Judges in business-plan competitions will tell you that they evaluate potential in a venture. Judges have to be truly talented if they can pick winners at the startup stage (except for picking the medical venture that has developed a cure for cancer) given that VCs wait for Aha, i.e., for real proof of potential, before they invest. What exactly are judges in business-plan competitions judging? Beauty? Looks? Perceptions? Thankfully they don’t make entrepreneurs strut in swimsuits.

Ditto for beauty pageants. Beauty pageants value superficial beauty. There is a question where you get to show your sympathy for the poor and the oppressed, and a talent contest where participants have to show that they have some real expertise. True, but you don’t get a chance to show off your sympathy and talent if you don’t pass muster in a swimsuit.

#4. Neither is an accurate predictor of future success.

Winners of business-plan competitions are not guaranteed to succeed. Many things can go wrong between a business plan and a successful business. It is called risk, which is why most professional VCs wait for real proof, not superficial proof based on the opinions of a few judges. Yet VCs fail on 80% of the ventures they finance.

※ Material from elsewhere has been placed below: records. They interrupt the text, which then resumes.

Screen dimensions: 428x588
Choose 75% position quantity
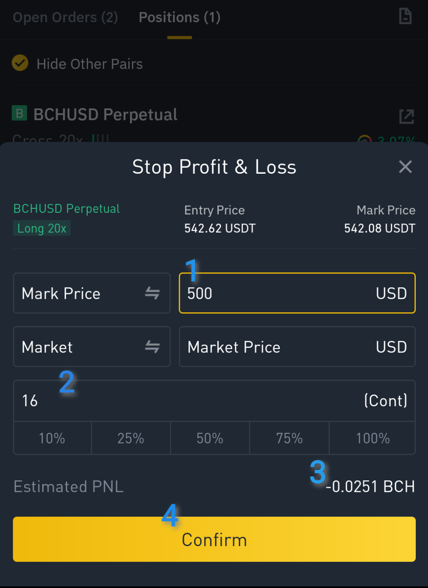(x=289, y=438)
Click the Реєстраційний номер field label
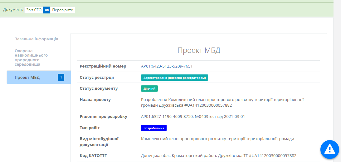Image resolution: width=341 pixels, height=162 pixels. click(x=103, y=66)
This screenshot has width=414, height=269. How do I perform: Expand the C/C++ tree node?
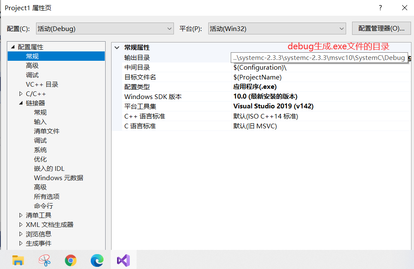pos(20,93)
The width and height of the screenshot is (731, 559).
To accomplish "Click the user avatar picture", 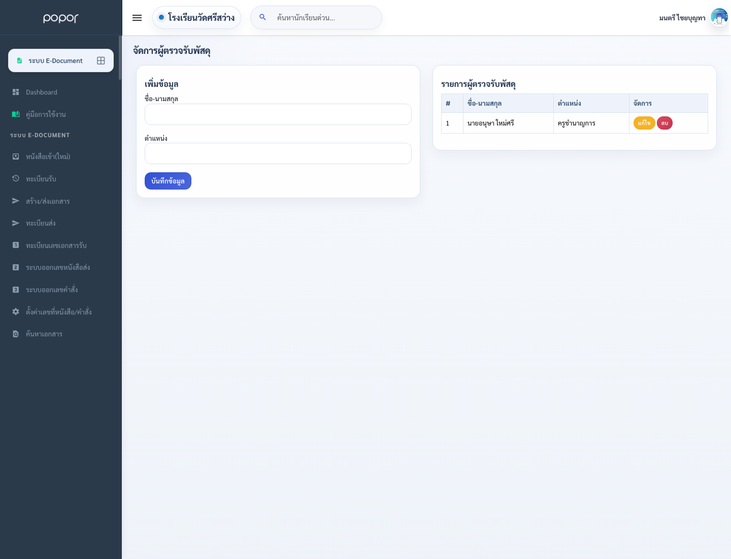I will (719, 17).
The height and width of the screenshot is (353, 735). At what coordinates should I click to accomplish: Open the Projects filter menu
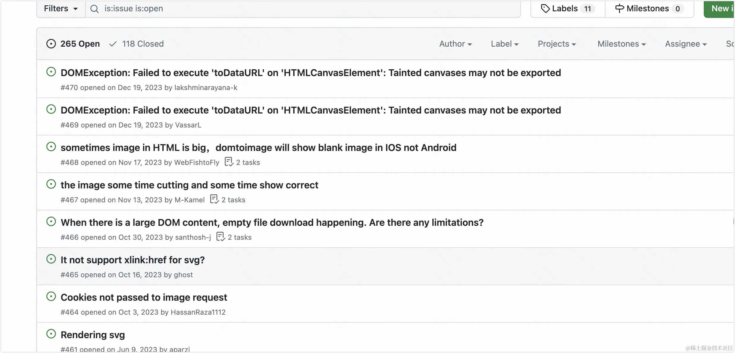click(557, 44)
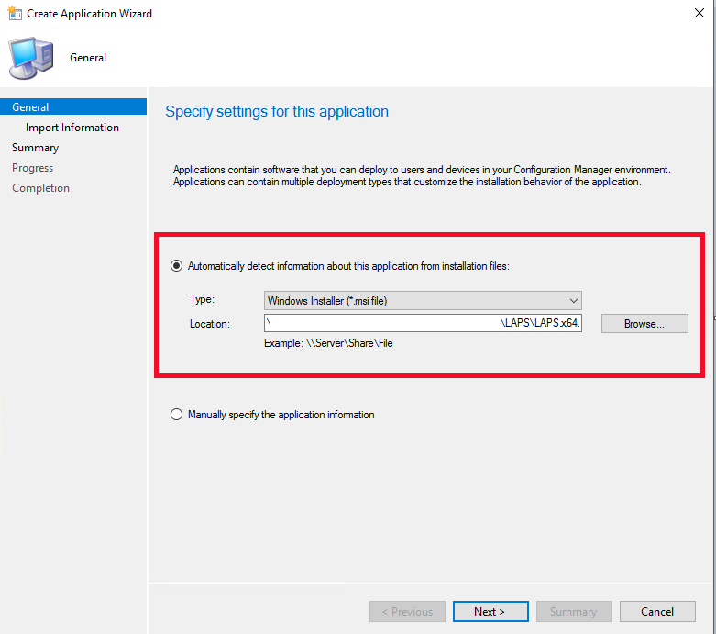716x634 pixels.
Task: Expand the Type dropdown showing Windows Installer
Action: click(423, 300)
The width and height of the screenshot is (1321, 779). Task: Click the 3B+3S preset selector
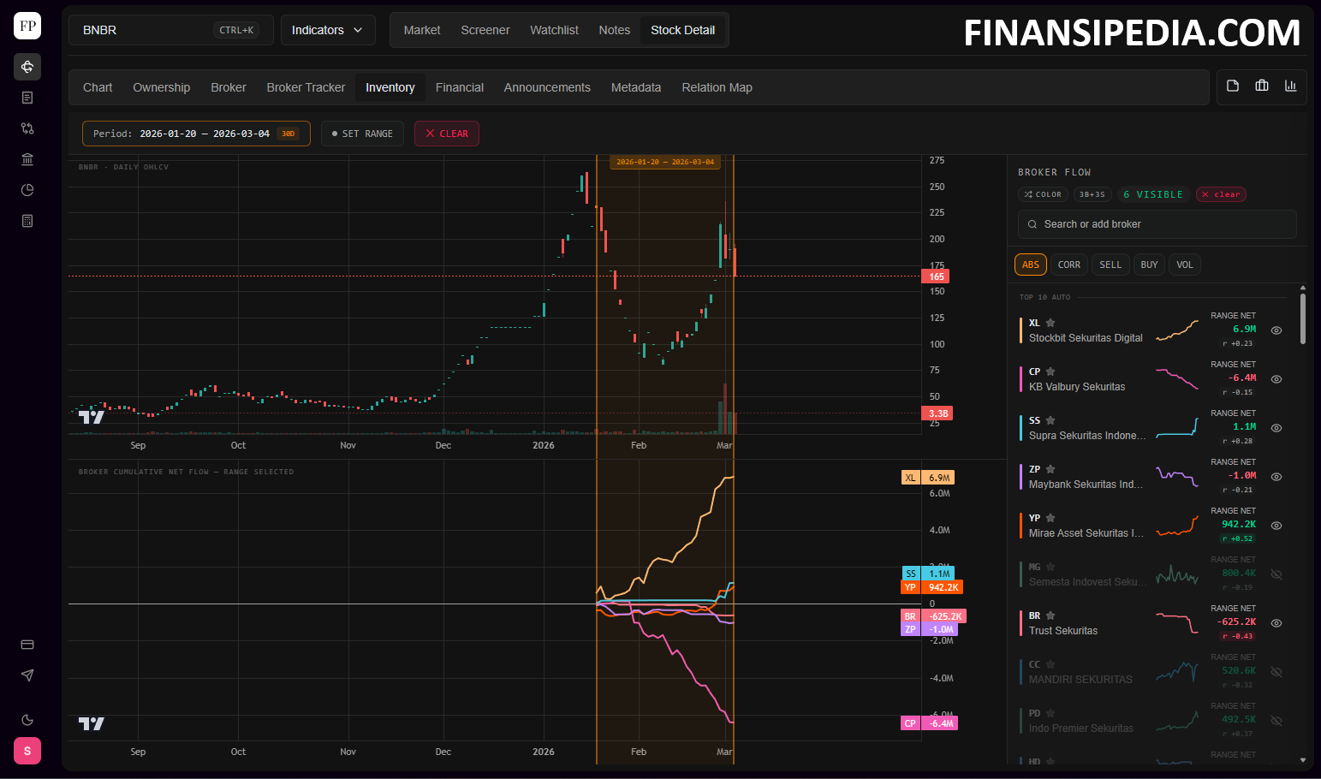point(1092,194)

Ditto for beauty pageants. Winning a beauty pageant does not guarantee great successes in life. Yes, some winners do succeed. In the world we live in – looks and color do matter, but should they count? 

Is there a better approach for entrepreneurs?

Is the proportion of false positives and false negatives in a business-plan competition worth the investment? When this issue was raised with sponsors or supporters of business-plan competitions, the response was that the publicity was great. Is that all that matters? By that token public hangings also generate a lot of publicity. Is that what venture development has descended to?

Switching to a results-based approach, rather than a swimsuit competition, will mean that judges will be evaluating real results, not hopes, dreams and shapes. Winners can be picked from all races, genders, and socioeconomic and educational backgrounds because the results can be quantified and ranked. Most importantly, this approach can create lasting jobs and economic growth rather than the false hopes of wishes and skewed intentions.

MY TAKE: Can we take the resources spent on business-plan competitions and invest it in educating entrepreneurs in the skills and strategies of unicorn entrepreneurs. Can we offer more resources and “prizes” to entrepreneurs who take off with limited capital and have proven expertise than to those who have the right pedigree, the right education, or the right social standing? This can channel resources to those who can offer real returns, rather than PR.

And judges should be made to invest significant amounts of their own capital in the ventures they pick as winners. That may put an end to the beauty contest in the entrepreneurship industry. Shark Tank should come out of the closet and disclose if judges have done due diligence on the products they so casually finance on TV or have subsequently invested in the ventures they claim to love without any due diligence. Mark Cuban, where art thou?